• Petunjuk:
[1] Ringkaslah kutipan tentang magneto hidrodinamika dalam dua kalimat.
[2] Tuliskan kembali bagian kutipan tentang magneto hidrodinamika, mulai dari "2.1.2. Magneto hidrodinamika" dan berakhir pada "cesium atau potassium.".

• Kutipan Dokumen:
2.1.2. Magneto hidrodinamika

Teknologi pembangkit tenaga listrik magneto hidrodinamika (MHD) pada saat ini masih berada pada taraf pengembangan. Pembangkit listrik tenaga hidrodinamika (PLT-MHD) sistem terbuka dikembangkan dengan mempergunakan batubara sebagai bahan bakar. Dalam ruang pembakaran dimasukkan bahan bakar. Dalam ruang pembakaran juga diinjeksikan udara panas yang ditekan. Bahan bakar dan udara panas bertekanan bercampur dan dibakar. Untuk meningkatkan daya hantar gas yang dihasilkan, dimasukkan partikel kecil dari logam cesium atau potassium.

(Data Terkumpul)
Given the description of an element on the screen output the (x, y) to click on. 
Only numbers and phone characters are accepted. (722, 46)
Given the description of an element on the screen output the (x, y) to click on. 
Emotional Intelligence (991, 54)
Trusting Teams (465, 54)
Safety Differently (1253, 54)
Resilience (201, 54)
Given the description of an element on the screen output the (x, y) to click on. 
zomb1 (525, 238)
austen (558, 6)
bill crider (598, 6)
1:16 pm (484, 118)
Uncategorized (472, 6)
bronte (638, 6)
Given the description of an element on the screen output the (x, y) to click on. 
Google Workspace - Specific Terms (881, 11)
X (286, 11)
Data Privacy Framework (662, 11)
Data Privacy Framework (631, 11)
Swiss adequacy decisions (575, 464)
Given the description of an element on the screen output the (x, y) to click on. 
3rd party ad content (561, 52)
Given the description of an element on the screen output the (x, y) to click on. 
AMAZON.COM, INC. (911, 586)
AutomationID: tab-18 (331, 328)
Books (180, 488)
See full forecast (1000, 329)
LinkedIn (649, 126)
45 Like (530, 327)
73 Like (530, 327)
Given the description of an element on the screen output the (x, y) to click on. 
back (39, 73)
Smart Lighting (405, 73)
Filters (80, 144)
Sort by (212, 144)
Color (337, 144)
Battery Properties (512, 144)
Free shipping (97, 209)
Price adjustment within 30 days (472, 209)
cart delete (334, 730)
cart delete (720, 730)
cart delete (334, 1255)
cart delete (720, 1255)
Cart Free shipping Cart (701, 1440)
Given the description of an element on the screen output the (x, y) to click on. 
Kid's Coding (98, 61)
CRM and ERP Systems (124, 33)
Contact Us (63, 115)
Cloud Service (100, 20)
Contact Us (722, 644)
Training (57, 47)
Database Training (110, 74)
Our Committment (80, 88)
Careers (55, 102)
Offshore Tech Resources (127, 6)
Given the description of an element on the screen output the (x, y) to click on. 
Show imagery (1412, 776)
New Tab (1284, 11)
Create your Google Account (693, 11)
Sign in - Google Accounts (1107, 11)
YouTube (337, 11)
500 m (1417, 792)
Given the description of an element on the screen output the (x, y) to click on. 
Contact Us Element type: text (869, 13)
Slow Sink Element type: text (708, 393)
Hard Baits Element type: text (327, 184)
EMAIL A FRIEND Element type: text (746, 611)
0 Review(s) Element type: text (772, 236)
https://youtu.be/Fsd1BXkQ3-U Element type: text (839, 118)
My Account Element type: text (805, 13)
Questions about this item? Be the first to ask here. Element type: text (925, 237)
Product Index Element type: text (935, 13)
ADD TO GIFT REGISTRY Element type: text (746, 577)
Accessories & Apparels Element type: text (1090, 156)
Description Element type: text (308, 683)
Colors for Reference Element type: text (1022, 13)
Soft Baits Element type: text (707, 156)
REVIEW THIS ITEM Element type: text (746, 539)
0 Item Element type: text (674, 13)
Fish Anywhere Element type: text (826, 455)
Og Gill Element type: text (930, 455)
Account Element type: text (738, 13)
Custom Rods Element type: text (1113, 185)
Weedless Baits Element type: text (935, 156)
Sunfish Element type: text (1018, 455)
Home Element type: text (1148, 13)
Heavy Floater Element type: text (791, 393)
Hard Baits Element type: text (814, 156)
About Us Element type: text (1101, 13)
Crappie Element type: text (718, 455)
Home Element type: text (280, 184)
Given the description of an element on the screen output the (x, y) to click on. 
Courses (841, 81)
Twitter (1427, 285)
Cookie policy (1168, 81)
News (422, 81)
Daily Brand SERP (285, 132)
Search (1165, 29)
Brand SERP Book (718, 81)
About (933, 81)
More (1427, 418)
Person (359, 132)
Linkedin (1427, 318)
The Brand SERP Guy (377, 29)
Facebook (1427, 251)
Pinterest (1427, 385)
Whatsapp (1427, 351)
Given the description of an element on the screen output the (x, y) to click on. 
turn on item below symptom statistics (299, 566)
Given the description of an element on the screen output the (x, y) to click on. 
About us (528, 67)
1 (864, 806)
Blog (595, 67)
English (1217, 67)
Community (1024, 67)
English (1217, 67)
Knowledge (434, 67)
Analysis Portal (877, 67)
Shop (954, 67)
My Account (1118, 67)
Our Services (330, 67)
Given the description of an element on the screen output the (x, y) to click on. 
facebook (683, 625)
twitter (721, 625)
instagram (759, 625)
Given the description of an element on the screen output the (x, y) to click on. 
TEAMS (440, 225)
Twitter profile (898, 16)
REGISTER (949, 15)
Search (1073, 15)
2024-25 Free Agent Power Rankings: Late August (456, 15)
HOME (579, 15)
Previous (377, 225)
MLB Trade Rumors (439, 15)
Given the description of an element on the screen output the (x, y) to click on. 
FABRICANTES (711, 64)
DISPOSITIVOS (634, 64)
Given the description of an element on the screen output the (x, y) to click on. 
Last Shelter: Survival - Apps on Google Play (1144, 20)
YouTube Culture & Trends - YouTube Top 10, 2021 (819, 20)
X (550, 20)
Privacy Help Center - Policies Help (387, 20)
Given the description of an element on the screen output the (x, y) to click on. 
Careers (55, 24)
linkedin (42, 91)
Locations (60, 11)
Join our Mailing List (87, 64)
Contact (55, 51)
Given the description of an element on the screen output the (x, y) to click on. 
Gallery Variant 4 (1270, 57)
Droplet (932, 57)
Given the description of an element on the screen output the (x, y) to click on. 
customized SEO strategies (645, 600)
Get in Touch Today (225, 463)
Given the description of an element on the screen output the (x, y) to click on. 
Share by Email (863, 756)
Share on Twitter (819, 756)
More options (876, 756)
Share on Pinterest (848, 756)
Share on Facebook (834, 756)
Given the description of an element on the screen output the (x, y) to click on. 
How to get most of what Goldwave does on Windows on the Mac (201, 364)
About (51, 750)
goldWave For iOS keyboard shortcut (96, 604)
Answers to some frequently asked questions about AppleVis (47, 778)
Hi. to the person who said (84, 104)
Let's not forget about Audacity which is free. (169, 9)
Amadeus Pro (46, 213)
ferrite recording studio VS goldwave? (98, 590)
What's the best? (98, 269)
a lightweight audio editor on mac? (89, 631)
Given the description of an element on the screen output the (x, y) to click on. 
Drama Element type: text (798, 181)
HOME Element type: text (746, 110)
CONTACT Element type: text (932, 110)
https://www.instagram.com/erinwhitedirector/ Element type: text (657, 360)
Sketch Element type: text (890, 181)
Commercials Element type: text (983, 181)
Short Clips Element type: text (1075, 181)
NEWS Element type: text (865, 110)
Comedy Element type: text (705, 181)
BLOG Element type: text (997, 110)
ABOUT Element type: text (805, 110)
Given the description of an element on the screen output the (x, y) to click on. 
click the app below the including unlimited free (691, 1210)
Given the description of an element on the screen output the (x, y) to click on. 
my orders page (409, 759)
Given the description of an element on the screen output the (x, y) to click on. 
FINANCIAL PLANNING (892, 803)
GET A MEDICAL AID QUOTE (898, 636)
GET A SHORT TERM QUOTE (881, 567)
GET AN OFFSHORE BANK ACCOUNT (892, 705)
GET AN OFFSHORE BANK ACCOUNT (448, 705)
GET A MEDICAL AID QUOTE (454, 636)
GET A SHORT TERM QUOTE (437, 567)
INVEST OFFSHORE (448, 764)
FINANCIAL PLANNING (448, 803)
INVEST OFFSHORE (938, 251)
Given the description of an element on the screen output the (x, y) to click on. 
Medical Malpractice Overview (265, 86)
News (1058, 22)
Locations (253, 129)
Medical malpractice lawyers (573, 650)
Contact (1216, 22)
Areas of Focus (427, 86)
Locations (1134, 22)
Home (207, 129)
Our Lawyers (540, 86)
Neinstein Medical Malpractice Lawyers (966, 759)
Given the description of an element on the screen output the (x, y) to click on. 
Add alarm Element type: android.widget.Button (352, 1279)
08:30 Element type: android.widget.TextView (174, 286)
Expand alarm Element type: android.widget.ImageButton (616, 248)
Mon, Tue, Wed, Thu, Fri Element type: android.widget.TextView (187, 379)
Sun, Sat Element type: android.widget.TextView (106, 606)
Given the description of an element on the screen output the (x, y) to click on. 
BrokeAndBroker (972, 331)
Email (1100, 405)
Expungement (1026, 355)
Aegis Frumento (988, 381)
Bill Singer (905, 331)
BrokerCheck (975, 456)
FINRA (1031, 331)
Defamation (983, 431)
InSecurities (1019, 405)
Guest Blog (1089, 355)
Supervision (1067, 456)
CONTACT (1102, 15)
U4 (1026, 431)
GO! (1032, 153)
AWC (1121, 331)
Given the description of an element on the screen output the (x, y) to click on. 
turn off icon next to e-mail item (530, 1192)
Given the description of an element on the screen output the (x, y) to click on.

• Jawaban Latihan:
[1] Teknologi pembangkit listrik magneto hidrodinamika (MHD) masih dalam taraf pengembangan, dan PLT-MHD sistem terbuka dikembangkan dengan batubara sebagai bahan bakar. Bahan bakar dan udara panas bertekanan dimasukkan ke ruang pembakaran lalu bercampur dan dibakar, sementara partikel kecil logam cesium atau potassium ditambahkan untuk meningkatkan daya hantar gas yang dihasilkan.

[2]
2.1.2. Magneto hidrodinamika

Teknologi pembangkit tenaga listrik magneto hidrodinamika (MHD) pada saat ini masih berada pada taraf pengembangan. Pembangkit listrik tenaga hidrodinamika (PLT-MHD) sistem terbuka dikembangkan dengan mempergunakan batubara sebagai bahan bakar. Dalam ruang pembakaran dimasukkan bahan bakar. Dalam ruang pembakaran juga diinjeksikan udara panas yang ditekan. Bahan bakar dan udara panas bertekanan bercampur dan dibakar. Untuk meningkatkan daya hantar gas yang dihasilkan, dimasukkan partikel kecil dari logam cesium atau potassium.